Bert Johnson

Personal information
- Full name: William Herbert Johnson
- Date of birth: 4 June 1916
- Place of birth: Stockton-on-Tees, England
- Date of death: 30 June 2009 (aged 93)
- Place of death: Evington, Kent, England
- Position: Wing half

Senior career*
- Years: Team / Apps / (Gls)
- 1945–1946: Spennymoor United
- 1946–1953: Charlton Athletic / 142 / (1)
- 1953–1955: Bexleyheath & Welling
- 1955–1959: Cambridge United

Managerial career
- 1953–1955: Bexleyheath & Welling
- 1955–1959: Cambridge United
- 1959–1968: Leicester City (assistant manager)

= Bert Johnson (footballer, born 1916) =

English footballer, manager, and coach

William Herbert Johnson (4 June 1916 – 30 June 2009), was an English football player, manager, and coach who played as a wing half in the Football League. He played in both the 1946 FA Cup Final for Charlton Athletic.

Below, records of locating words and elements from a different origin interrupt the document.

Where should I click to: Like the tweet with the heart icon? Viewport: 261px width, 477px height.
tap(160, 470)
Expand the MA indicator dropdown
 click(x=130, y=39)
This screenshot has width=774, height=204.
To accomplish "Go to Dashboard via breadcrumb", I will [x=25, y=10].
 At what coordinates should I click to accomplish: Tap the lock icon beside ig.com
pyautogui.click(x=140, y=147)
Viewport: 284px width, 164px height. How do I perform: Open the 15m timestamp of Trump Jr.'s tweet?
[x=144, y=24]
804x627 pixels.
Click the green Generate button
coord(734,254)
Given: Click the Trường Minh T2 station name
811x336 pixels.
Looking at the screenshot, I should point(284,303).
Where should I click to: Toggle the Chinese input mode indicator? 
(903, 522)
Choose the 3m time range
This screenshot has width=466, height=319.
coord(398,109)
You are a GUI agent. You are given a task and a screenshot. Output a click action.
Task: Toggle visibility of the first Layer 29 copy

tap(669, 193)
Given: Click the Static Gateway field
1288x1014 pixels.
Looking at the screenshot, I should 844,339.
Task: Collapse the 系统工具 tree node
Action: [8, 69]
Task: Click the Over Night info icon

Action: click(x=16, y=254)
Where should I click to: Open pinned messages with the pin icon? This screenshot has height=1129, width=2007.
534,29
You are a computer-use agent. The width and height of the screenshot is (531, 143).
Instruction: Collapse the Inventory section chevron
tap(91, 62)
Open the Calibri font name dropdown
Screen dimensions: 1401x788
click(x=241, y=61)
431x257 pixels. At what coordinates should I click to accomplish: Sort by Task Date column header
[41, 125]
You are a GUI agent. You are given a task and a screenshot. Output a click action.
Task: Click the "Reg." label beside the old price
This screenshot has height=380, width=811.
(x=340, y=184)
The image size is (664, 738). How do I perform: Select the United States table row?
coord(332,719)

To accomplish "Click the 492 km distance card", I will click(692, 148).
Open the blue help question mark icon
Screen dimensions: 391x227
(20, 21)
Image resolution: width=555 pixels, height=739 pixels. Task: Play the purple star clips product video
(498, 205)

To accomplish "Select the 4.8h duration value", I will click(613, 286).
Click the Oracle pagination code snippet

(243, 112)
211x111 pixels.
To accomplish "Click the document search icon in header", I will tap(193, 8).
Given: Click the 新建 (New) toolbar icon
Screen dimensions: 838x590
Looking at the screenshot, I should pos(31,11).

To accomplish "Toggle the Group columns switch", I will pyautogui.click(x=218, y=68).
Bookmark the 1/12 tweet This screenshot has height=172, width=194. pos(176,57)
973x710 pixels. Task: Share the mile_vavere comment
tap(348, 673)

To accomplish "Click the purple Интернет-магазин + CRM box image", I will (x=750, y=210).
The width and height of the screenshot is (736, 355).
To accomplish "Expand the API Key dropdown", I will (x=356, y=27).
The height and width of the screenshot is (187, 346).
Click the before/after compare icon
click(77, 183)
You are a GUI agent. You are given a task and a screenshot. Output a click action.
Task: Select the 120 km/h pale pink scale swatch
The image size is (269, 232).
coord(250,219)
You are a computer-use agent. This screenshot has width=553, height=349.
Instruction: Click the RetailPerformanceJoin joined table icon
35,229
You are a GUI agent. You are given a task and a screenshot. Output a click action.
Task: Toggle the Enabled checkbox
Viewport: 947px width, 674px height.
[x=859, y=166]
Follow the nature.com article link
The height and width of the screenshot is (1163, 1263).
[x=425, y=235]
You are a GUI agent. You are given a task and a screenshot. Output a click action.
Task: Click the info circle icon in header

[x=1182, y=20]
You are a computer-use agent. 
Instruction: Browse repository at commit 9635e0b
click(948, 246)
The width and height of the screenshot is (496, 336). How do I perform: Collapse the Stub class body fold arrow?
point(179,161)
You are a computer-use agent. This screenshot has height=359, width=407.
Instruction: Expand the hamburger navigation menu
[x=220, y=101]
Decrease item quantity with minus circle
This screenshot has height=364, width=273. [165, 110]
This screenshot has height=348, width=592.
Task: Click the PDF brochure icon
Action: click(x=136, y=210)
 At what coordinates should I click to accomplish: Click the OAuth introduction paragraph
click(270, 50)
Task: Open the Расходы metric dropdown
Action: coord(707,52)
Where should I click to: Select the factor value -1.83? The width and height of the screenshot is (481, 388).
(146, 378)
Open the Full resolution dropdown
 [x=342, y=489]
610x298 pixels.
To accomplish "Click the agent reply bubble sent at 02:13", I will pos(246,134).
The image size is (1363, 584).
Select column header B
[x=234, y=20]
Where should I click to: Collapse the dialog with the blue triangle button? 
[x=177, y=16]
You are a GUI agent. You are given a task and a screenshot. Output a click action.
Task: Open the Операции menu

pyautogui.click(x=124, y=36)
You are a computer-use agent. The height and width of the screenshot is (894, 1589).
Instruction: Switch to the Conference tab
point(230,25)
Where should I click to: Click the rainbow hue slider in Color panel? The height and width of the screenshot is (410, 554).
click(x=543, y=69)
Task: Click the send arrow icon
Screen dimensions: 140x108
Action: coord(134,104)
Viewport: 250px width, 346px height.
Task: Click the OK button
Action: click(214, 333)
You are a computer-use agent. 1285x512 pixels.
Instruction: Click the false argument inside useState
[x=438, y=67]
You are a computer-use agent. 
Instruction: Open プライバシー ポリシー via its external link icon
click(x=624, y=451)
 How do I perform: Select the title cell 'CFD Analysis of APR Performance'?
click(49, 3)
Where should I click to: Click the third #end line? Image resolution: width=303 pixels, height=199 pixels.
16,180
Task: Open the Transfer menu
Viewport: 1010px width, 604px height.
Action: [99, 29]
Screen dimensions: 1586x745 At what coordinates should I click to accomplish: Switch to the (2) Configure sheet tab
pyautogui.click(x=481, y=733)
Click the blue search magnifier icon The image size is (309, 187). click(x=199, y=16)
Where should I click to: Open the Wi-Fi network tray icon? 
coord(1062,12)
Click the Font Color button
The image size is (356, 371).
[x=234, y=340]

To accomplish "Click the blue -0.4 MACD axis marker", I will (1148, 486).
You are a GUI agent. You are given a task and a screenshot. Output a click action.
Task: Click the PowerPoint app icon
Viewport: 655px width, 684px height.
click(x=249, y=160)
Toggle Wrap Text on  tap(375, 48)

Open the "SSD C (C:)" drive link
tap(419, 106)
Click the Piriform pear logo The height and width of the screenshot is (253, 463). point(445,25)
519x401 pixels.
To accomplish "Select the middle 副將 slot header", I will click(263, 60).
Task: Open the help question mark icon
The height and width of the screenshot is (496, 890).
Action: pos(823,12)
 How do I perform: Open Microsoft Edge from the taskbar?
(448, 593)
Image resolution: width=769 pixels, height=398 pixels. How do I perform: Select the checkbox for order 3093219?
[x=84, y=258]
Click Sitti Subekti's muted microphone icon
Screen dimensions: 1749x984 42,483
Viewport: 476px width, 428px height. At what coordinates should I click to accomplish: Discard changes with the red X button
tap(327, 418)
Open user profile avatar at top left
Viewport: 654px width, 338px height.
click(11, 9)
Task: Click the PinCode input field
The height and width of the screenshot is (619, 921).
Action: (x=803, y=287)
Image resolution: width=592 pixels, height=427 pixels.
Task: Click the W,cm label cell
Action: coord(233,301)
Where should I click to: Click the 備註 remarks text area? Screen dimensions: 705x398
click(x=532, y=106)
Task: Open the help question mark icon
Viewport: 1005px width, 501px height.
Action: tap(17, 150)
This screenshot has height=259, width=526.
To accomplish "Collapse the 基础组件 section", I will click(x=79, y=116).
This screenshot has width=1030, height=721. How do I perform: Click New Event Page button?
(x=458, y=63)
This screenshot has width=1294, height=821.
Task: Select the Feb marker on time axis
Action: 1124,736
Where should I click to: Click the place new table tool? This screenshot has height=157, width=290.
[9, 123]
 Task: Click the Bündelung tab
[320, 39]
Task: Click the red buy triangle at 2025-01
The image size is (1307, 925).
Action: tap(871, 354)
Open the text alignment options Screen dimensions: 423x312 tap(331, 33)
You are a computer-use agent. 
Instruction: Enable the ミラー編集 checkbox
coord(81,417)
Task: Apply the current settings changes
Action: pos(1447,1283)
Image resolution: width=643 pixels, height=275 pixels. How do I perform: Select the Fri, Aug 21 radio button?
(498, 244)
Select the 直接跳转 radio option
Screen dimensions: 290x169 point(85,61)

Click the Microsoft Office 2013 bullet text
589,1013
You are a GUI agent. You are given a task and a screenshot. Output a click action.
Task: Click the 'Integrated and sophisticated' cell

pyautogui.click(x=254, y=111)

Matt Gillies brought Johnson on as a coach at Leicester City in 1959. He was originally signed as head scout, but soon become Gillies' assistant manager. He was influential in the signing of both Dave Gibson and Mike Stringfellow, both of whom would become key figure in Leicester's success during the 1960s. Johnson is often credited as having come up with a tactical innovation of switching the positions of Frank McLintock and Graham Cross, upsetting the traditional 1–11 formation. This hugely influenced Liverpool manager Bill Shankly.

Gillies said on the innovation: "confused opposition" as opposition players would often be asked to mark "our [Leicester's] number eight, so they thought Cross was their man, when McLintock had replaced him" as "players hadn't got beyond thinking about numbers then."